The attorney for the family of Rafael "Pito" Rivera says a high-definition surveillance video clearly shows Rivera running away from Buffalo Police when he was fatally shot early Wednesday morning.
Attorney Steven Cohen says the video was provided to the family by PUSH Buffalo, which rents the former School 77 building. The fatal shots took place in the parking lot of the building.
"You see him stumble and fall, and at no time is he facing that officer," Cohen said. "You see him as he's getting up to run away again, the officer shoots him in the back and as Mr. Rivera continues to run away from the police officer, the second shot in the back."
Cohen says he has forwarded the video to the Erie County District Attorney's Office and the U.S. Justice Department to investigate the evidence trail. He is calling for transparency from Buffalo Police.
On Thursday, police said Rivera was armed and shot after a 3 a.m. confrontation.
"At approximately 3:05 this morning, officers responded to a man with a gun call in the vicinity of Plymouth and Massachusetts," said Deputy Police Commissioner Joseph Gramaglia, outlining the official account of the incident. "At that time, the officer encountered a man who had a gun and engaged in a short foot pursuit that ended in a parking lot in the 400 block of Plymouth Avenue.
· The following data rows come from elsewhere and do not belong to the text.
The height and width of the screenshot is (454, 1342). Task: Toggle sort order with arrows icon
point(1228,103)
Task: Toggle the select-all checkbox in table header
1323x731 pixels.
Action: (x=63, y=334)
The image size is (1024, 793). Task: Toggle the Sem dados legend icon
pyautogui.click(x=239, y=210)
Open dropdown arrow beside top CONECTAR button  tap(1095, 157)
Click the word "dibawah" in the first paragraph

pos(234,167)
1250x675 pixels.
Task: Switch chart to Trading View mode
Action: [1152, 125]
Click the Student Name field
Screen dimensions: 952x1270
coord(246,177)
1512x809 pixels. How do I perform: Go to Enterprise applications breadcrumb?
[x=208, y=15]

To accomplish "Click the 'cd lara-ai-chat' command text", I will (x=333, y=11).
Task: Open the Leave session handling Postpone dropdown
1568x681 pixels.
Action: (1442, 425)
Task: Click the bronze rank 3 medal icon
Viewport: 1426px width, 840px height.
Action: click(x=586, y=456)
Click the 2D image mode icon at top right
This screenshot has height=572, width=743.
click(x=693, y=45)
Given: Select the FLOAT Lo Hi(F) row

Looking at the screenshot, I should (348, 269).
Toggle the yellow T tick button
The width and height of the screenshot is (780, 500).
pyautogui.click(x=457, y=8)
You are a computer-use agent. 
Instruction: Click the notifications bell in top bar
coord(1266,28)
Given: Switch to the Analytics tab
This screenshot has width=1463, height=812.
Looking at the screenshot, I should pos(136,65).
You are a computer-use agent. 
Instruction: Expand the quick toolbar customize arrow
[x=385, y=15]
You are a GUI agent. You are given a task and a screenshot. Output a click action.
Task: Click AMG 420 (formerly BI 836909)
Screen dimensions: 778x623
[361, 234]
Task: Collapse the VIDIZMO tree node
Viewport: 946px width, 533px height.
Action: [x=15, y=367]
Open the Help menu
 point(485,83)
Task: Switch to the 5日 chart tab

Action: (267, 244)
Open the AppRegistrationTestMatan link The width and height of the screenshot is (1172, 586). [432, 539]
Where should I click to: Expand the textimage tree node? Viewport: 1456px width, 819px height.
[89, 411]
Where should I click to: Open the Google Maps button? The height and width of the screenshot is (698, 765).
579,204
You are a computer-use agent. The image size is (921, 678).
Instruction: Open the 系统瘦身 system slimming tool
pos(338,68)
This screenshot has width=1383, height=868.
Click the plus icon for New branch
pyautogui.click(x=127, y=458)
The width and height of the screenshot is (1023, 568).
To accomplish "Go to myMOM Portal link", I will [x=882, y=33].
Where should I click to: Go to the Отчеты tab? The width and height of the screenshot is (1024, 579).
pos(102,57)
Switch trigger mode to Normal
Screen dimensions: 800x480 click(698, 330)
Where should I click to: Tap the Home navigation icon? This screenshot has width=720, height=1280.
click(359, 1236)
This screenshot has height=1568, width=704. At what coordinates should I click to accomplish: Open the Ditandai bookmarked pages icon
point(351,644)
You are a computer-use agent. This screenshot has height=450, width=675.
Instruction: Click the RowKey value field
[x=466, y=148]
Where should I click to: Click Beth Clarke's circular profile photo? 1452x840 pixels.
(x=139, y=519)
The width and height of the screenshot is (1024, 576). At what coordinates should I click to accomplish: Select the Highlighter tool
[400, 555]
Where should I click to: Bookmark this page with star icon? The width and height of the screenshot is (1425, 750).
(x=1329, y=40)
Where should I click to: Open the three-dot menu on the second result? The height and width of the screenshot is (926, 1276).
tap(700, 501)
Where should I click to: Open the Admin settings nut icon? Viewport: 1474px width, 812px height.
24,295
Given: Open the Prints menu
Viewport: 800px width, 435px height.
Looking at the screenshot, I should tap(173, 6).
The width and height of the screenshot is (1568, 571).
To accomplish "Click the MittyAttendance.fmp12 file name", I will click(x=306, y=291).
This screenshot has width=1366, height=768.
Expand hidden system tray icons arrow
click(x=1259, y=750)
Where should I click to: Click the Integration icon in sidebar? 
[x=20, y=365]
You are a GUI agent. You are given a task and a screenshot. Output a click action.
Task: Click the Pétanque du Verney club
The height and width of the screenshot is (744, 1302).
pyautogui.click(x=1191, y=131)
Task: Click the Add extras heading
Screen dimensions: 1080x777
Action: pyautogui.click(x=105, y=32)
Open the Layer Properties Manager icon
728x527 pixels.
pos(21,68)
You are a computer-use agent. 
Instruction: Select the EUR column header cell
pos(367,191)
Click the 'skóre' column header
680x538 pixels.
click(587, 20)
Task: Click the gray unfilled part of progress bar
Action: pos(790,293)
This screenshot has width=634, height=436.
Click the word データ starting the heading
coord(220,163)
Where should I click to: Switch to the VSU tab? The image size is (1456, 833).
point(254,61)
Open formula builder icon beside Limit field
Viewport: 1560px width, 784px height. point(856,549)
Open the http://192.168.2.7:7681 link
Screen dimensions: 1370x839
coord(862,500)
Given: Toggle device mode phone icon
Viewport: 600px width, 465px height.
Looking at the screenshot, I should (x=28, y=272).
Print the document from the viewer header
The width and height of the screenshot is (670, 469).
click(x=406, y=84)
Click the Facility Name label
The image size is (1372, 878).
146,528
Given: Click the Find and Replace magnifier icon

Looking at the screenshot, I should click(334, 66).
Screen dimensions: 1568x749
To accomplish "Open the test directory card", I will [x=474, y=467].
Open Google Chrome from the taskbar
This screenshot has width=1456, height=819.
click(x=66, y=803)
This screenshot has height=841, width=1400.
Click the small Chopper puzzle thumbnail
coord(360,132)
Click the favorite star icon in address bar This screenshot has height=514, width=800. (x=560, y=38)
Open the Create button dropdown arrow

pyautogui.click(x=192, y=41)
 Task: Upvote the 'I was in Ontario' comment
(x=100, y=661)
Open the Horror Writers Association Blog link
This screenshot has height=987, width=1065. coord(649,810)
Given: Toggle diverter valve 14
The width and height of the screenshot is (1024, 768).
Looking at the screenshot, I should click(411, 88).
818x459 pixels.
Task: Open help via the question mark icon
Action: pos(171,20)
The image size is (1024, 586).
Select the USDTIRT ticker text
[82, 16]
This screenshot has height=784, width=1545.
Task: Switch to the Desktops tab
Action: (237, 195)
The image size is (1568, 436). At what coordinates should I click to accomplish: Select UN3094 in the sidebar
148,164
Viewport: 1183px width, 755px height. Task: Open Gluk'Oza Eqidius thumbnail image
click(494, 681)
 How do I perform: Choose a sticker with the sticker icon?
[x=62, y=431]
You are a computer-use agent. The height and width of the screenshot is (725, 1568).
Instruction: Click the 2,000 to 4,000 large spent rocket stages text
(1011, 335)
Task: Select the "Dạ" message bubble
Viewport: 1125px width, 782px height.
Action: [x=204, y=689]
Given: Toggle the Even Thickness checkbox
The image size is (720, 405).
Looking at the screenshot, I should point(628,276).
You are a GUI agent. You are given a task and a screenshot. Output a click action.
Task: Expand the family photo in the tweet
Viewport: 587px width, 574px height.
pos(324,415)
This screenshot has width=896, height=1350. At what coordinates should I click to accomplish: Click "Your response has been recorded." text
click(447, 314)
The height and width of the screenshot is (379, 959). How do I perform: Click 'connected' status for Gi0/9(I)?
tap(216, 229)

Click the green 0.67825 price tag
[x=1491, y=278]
The suspect refused multiple requests by the officer to put the gun down. At that time, the officer discharged his service weapon to stop the immediate threat the suspect posed."
Officer Elnur Karadzhaev was was placed on administrative leave, as is department protocol, while the investigation goes on. He was not wearing a body camera because that test has ended. Because there was a gun found at the site of the confrontation, the state attorney general's office will not conduct an investigation as they are required to do in cases of unarmed individuals shot by police.
Cohen, however, said that it does not look as if Rivera is armed in the video, and he has another complaint with police about how the family and the video evidence were treated.
"They did not permit the family to view the body of Mr. Rivera," said Cohen. "They tried to commandeer the hard drive of the video from the business that had the video, but that organization kept a copy and we were able to get a copy of it. In fact, we've had many people look at it and they can't identify a firearm in the video."
Cohen said police showed the family only a photograph of Rivera's face for identification purposes. The coroner's report will determine cause of death.
Cohen said he has invited "any legitimate media organization" to his office to view the video, but he will not be releasing it to media "in respect to the family." WBFO accepted Cohen's invitation Monday.
The color surveillance video covers a wide-angle view of the parking lot. At the opposite end of the lot appears a suspect - presumably Rivera - wearing a red sweatshirt, being chased by a single police officer with his gun drawn - presumably Karadzhaev - then others.
The suspect stumbles, then crawls several feet, before getting up and continuing to run away, with police behind him. Although the video is not clear enough to see faces or whether the suspect is carrying a weapon, it appears the single officer is yelling commands to the suspect on the ground.
As the suspect gets up and runs away again, two flashes can be seen from the gun of the single officer, then the suspect falls forward to the ground. Several officers move in and cuff the suspect - and there he remains until the end of the 35-minute video.
It appears the suspect moves his head at least once after being cuffed. Police said later that Rivera was declared dead at the scene.
The video does not include the arrival of the coroner, but does include other officers, an ambulance and a fire truck arriving on scene. It ends with emergency personnel bringing out a sheet, presumably to lay over the suspect.
Through all this activity, an officer remains standing wide-legged over an area of the parking lot in front of the suspect. The picture is not clear enough to see whether there is an item on the ground there - or anywhere in the parking lot. Cohen said he hopes enhancing computer software will be able to clarify the resolution.